Cómo colocarnos una inyección nosotros mismos

Muchas personas han desarrollado un increíble miedo a las inyecciones, ya sean en el brazo, en el glúteo, o en cualquier otro lugar. Verdaderamente es algo un poco ridículo, ya que en realidad no duelen tanto como para crear una fobia hacia ellas. Ahora bien, a pesar de que alguna persona les tenga un ferviente terror, cuando es de vida o muerte que se tiene que inyectar, lo van a hacer, y muchas veces en medio de alguna de estas emergencias no tenemos a nadie que nos lo haga. Por esta razón, la organización mundial de la salud recomienda que aprendamos cómo colocarnos una inyección nosotros mismos en caso de que sea necesario en algún momento.

En realidad no es tan difícil

Primero que nada, debemos asegurarnos de que la jeringa que vamos a utilizar es capaz de almacenar todo el contenido de la inyección, y también de que esté totalmente sellada, utilizar una jeringa vieja o una aguja usada podría ser más grave de lo que imaginamos. Una vez tengamos la jeringa lista, debemos limpiar el área donde colocaremos la inyección con un algodón con alcohol.

En caso de que la inyección la vayamos a colocar en el glúteo, podemos hacerlo frente a un espejo. Imagina una cruz que parte en 4 tu glúteo, bien, deberás colocar la inyección en la esquina superior externa de dicha cruz. Clava la aguja completamente con un ángulo de 90 grados, presiona lentamente el líquido, y sácala rápidamente.

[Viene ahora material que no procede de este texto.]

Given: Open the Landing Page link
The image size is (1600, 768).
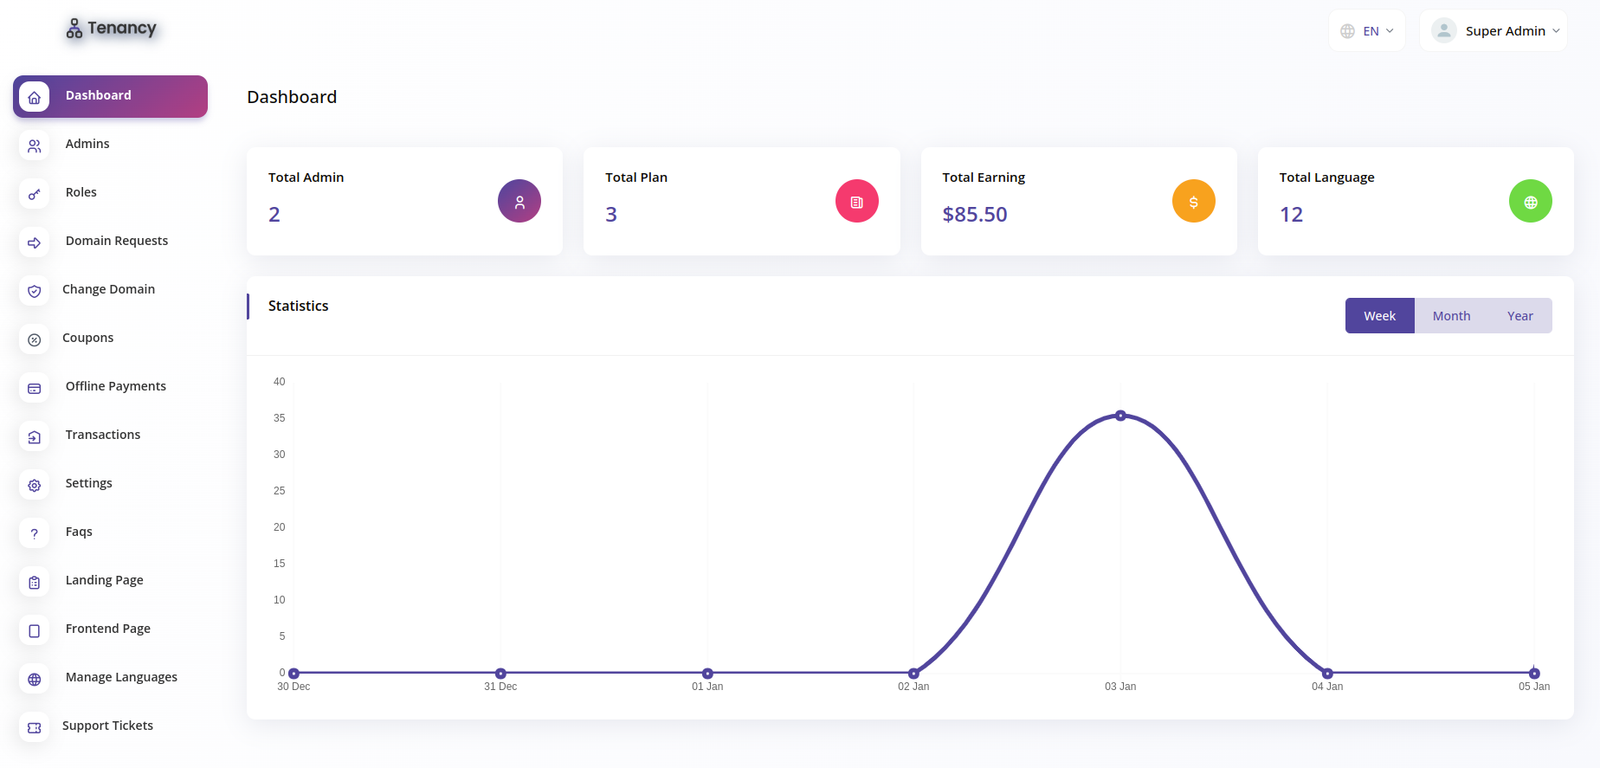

Ahora bien, en caso de que sea en nuestro brazo, el procedimiento es similar, debes introducir la aguja con un ángulo de 90 grados, hacer presión lentamente, y sacarla de forma rápida. Estas jeringas y agujas son más pequeñas que las que se utilizan en los glúteos, de manera que son menos doloras y más fáciles de colocar.